The evidence is mixed about John Kerry’s success in advancing that kind of “pro-growth, pro-opportunity” message; he often did, but the campaign’s obsession with job loss numbers and outsourcing may have narrowed it a bit too much for parts of the country (e.g., Florida and the Southwest, and even some parts of Ohio) that were doing relatively well. But in any event, the predictable losses among high earners make it that much more important that Democrats come to grips with the cultural and security issues–the non-economic “populist” issues, if you will–which kept so many downscale voters from supporting Democrats in both 2000 and 2004.
Dr. Donkey himself, Ruy Teixeira, is putting the gradually-refined-towards-truth exit polls under the surgeon’s knife in recent posts, and is coming up with some important findings, though none of them are that surprising.
You should read all his stuff, but the bottom line is that Bush’s biggest improvements over his 2000 performance were among women, especially married women, and especially white working class women, and senior women. And although there remains some methodology-based arguments about the Hispanic vote, it’s pretty clear Bush made gains there, too, despite a variety of pre-election polls showing Kerry running about as well as Gore.
Hmmmm. Married women, seniors, Hispanics–geez, weren’t these precisely the three categories that Karl Rove’s original 2004 “swing voter” strategy focused on?
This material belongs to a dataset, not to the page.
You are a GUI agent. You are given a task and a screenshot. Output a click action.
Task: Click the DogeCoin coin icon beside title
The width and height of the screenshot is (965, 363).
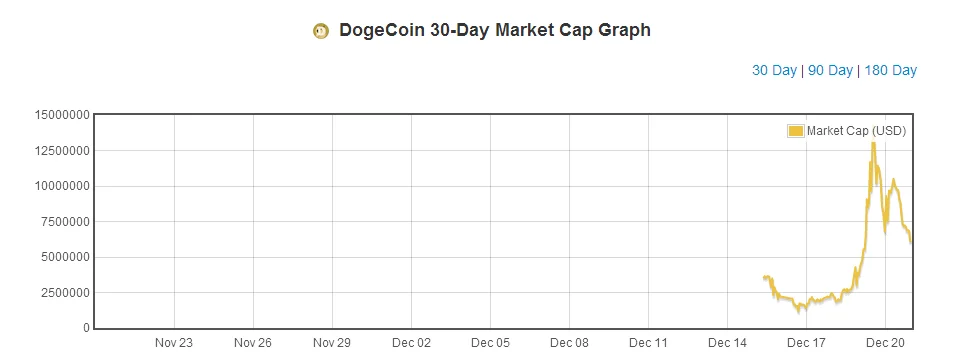[x=321, y=31]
I mention this because I am one of the Democrats who heaped scorn on this strategy during most of the last year. I suggested that because No Child Left Behind (aimed at married women), an Rx Drug Benefit (Bush’s candy for seniors) and a guest worker proposal (supposedly magic among Hispanics) all seemed to have failed as popular initiatives, Rove had to shift to a different strategy of revving up his conservative base and demonizing Kerry.
Post-election, Rove and other conservatives are explaining Bush’s success as attributable to cultural and national security issues. So it makes you wonder: was this Rove’s intention all along? Did he simply adopt a different strategy aimed at the same targets? Or did he just get lucky? And in any event, does this mean that in the future Rove will stop manipulating administration policy in the pursuit of voter categories and just rely on cultural issues and pure viciousness in promoting the GOP’s political fortunes?
I guess we’ll soon see.
The DLC held its official post-election event today, entitled “The Road Back,” with Ron Brownstein, Donna Brazile, Doug Sosnik, Sen. Blanche Lincoln, and our own Al From and Will Marshall, with Bruce Reed as toastmaster and moderator. It will be aired on CSPAN tonight at 9:15 EST.
If you are so inclined, you can stay tuned to CSPAN for a replay of this morning’s Washington Journal, where the entertaining but fundamentally misguided Thomas Frank argues that Democrats can trump cultural issues by coming out for public ownership of grain elevators and free coinage of silver at a 16-1 ratio. (Yes, that’s a parody of Frank’s argument, but so, too are all the insults he’s hurled at New Democrats lately). And for reviews of the entertaining but fundamentally misguided Frank book, What’s the Matter With Kansas?, which has vaulted him into the ranks of Washington Punditry, you can go here and here.
It’s been a busy day around the ol’ DLC Corral, so I haven’t been in posting distance until now. You might enjoy today’s New Dem Daily about the greater meaning of the frantic conservative effort to purge Sen. Arlen Specter (R-PA) from his seniority-destined chairmanship of the Judiciary Committee. It’s a must-read for those who get a kick out of watching Rick Santorum experience an acute case of political indigestion.